_Exercise details_. With the pictures left out, retype exactly the lines below starting at the line that contains "Image resolution: width=1090" and ending at the line that contains "This screenshot has".

_Records shown_.
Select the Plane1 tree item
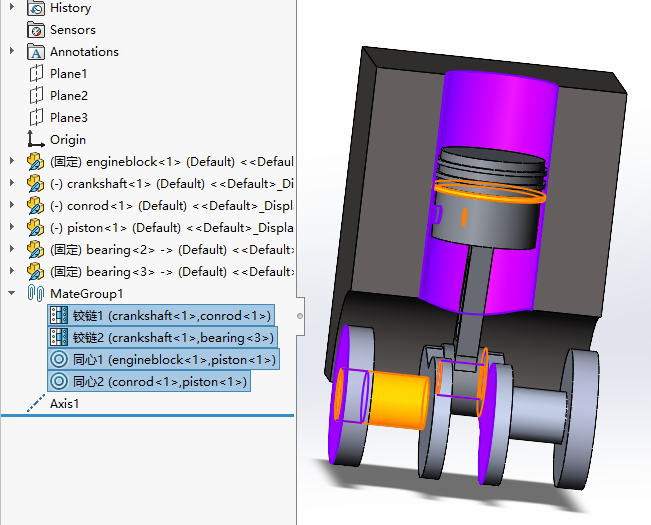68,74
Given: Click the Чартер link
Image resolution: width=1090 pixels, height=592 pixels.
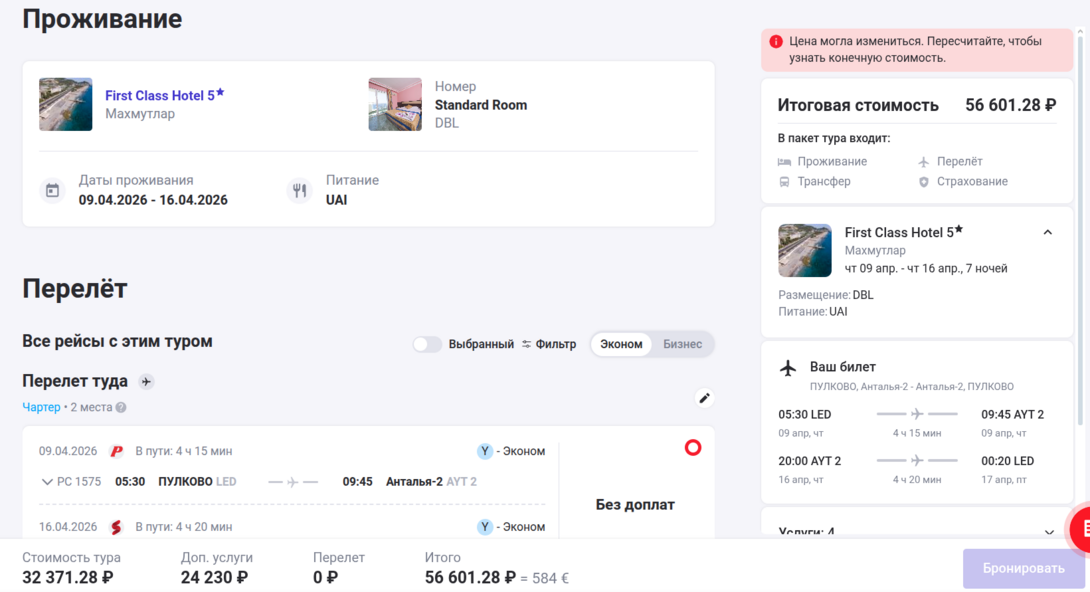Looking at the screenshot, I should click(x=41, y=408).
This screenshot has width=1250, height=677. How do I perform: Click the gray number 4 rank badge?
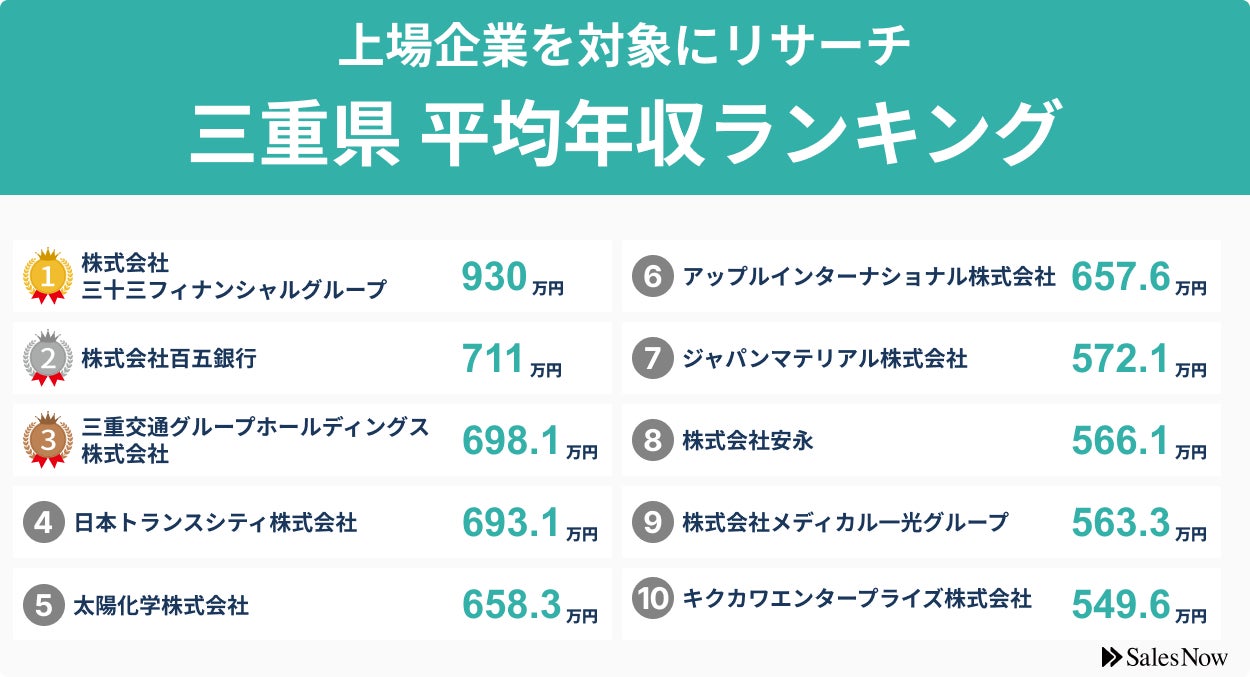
...
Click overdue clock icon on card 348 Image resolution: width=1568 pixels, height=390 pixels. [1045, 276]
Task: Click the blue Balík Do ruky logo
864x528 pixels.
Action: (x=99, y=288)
==
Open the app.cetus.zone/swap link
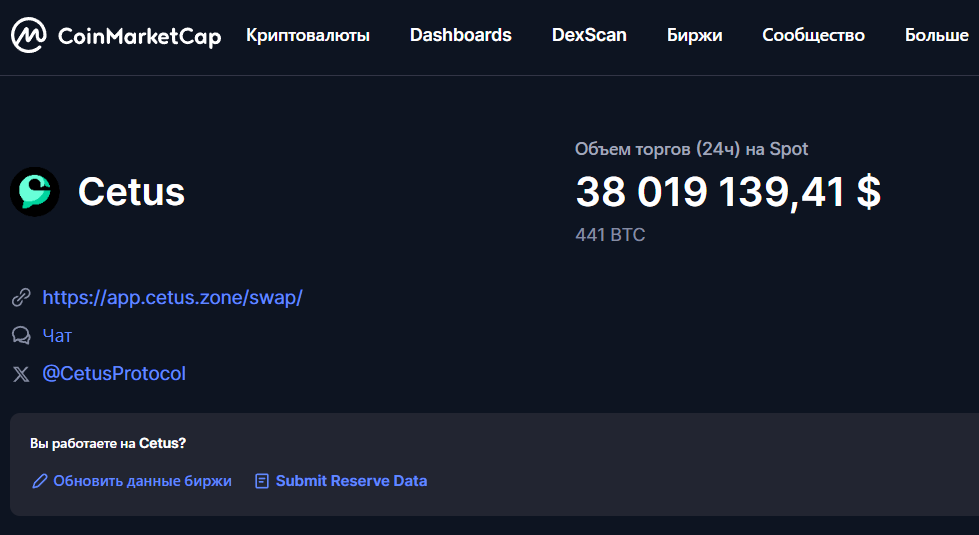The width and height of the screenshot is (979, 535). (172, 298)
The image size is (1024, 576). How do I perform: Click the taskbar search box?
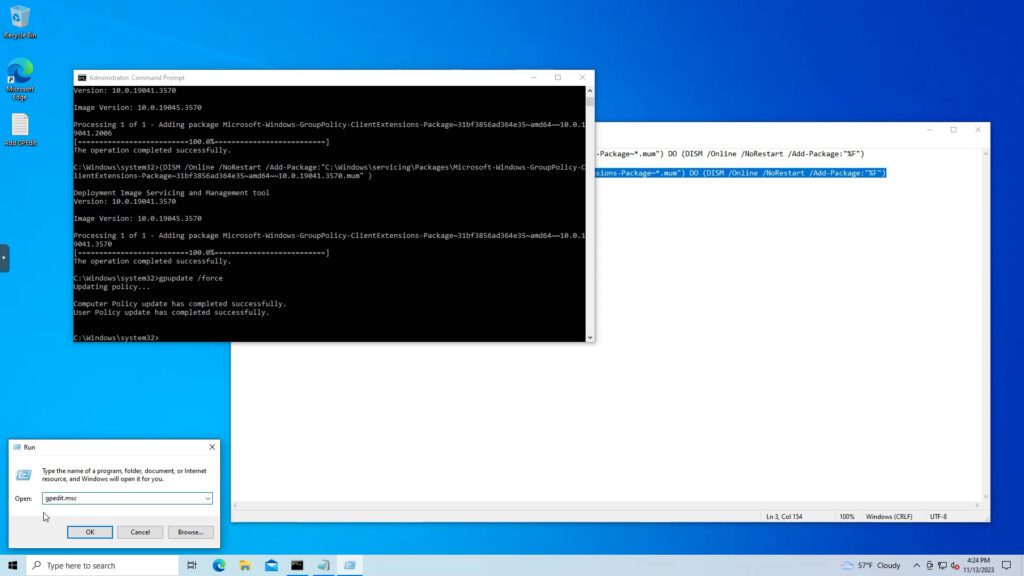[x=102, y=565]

_Response to this task_.
Image resolution: width=1090 pixels, height=592 pixels.
Looking at the screenshot, I should click(x=41, y=408).
This screenshot has width=1250, height=677. How do I perform: Click the gray number 4 rank badge?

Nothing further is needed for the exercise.